Virgil Thompson on the Boston Symphony

Virgil Thomson was the Herald Tribune music critic. An acclaimed composer in his own right, Thomson was widely considered the top critic in the field both for his insights and for his literate and readable writing style. Other music critics of the day often get lost in technical jargon that only musicologists could follow. Thomson managed to write assessments that addressed technique but also were understandable to the layman. As a composer he was noted for his avant garde pieces like his operas written in collaboration with Gertrude Stein although he also wrote in a more accessible style at times, particularly in his film scores, which had references to American folk music.

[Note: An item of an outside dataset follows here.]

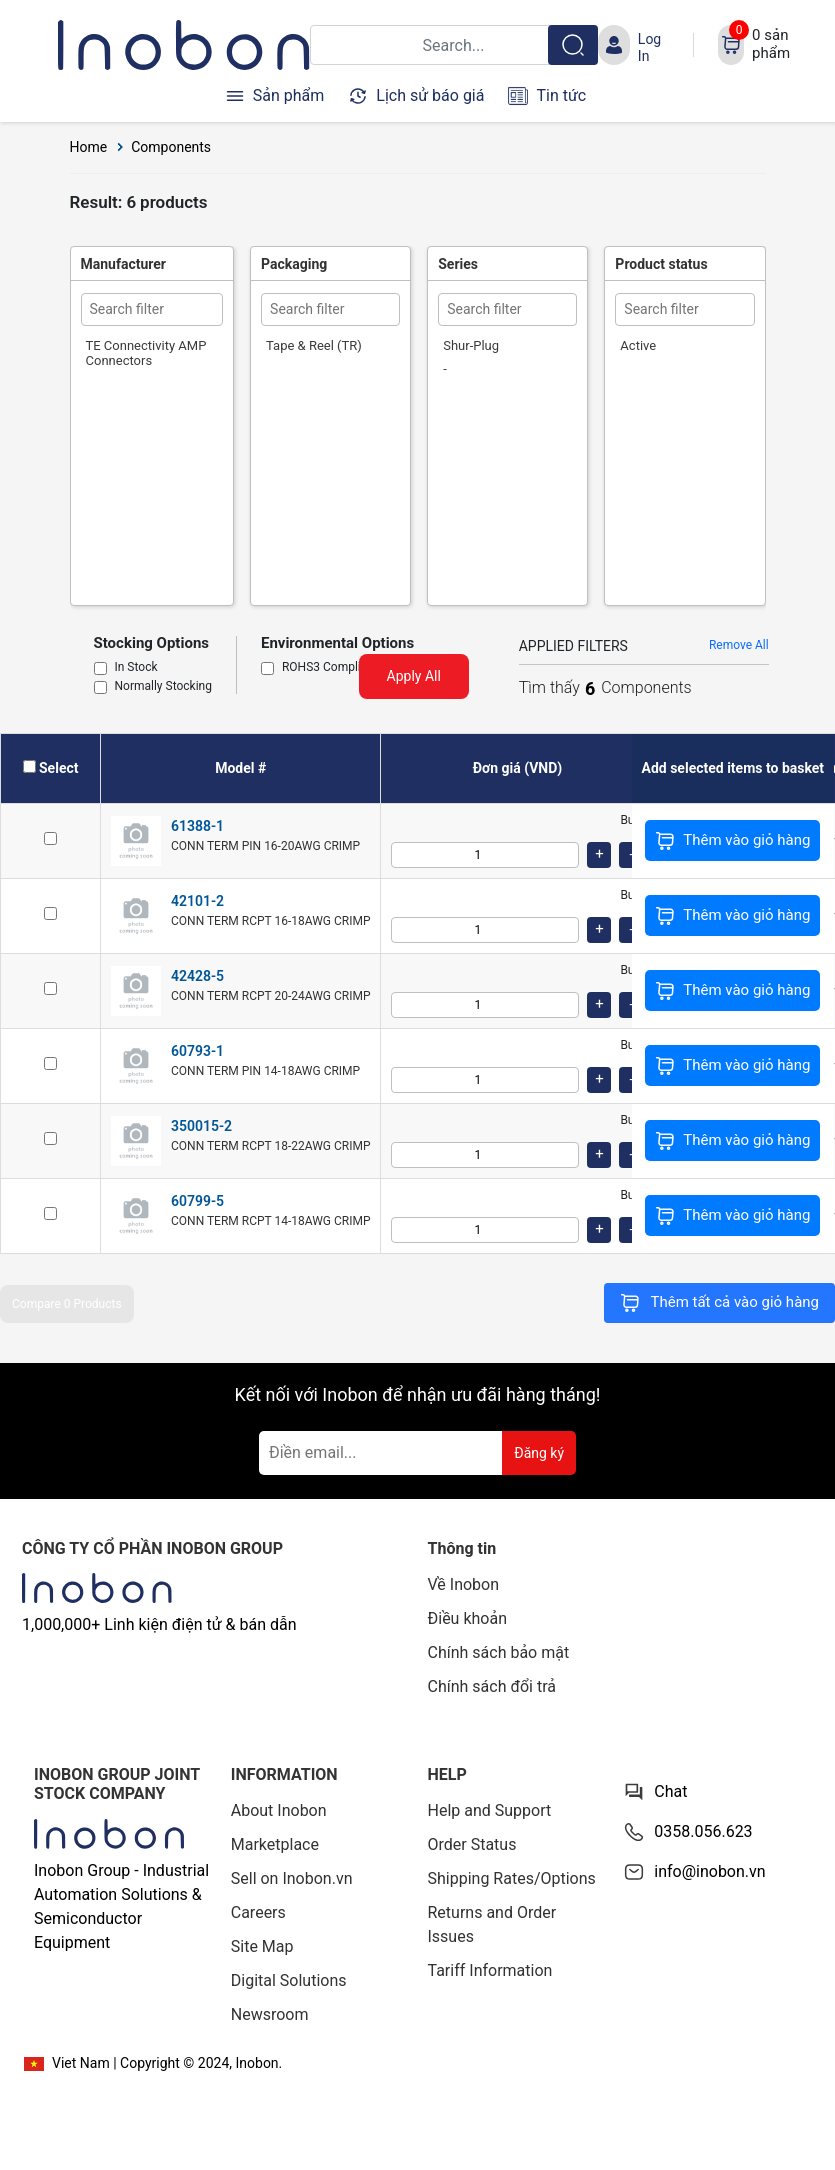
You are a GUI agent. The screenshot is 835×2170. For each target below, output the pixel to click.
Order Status (472, 1844)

He was fairly prototypical of the Modernist generation of writers, artists and musicians born around the turn of the century and now middle-aged and mid-career in 1946. He was born in the Midwest in 1896, educated at Harvard, served in World War One and went to Paris in the Twenties. Like his cohorts, he rebelled against the middle-class conventions with which he was raised. He lived in the ultra-Bohemian Chelsea Hotel. He was also gay and served as a mentor for the next generation of gay musical talent including Leonard Bernstein and Ned Rorem.

On April 14, the news section of the Sunday Herald Tribune carried his review of the Saturday afternoon concert of the Boston Symphony Orchestra at Carnegie Hall. He commended conductor Serge Koussevitzky for presenting two new works and chided him slightly for having neglected this promise recently. Thomson gently dismissed David Diamond's "Rounds For String Orchestra" as "pleasant of sound but a little low in both expressive and musical interest." He was more appreciative of Samuel Barber's "Concerto for Cello and Orchestra," featuring cellist Raya Garbousova, for whom it had been written. Thomson wrote that it was "not quite a masterpiece" but a "fine, big work" that was "both adequate and suitable to a permanent place on our standard symphony orchestra programs." The concert concluded with what Thomson called "the usual Brahms."

Thompson also had a column this day in the arts and entertainment section.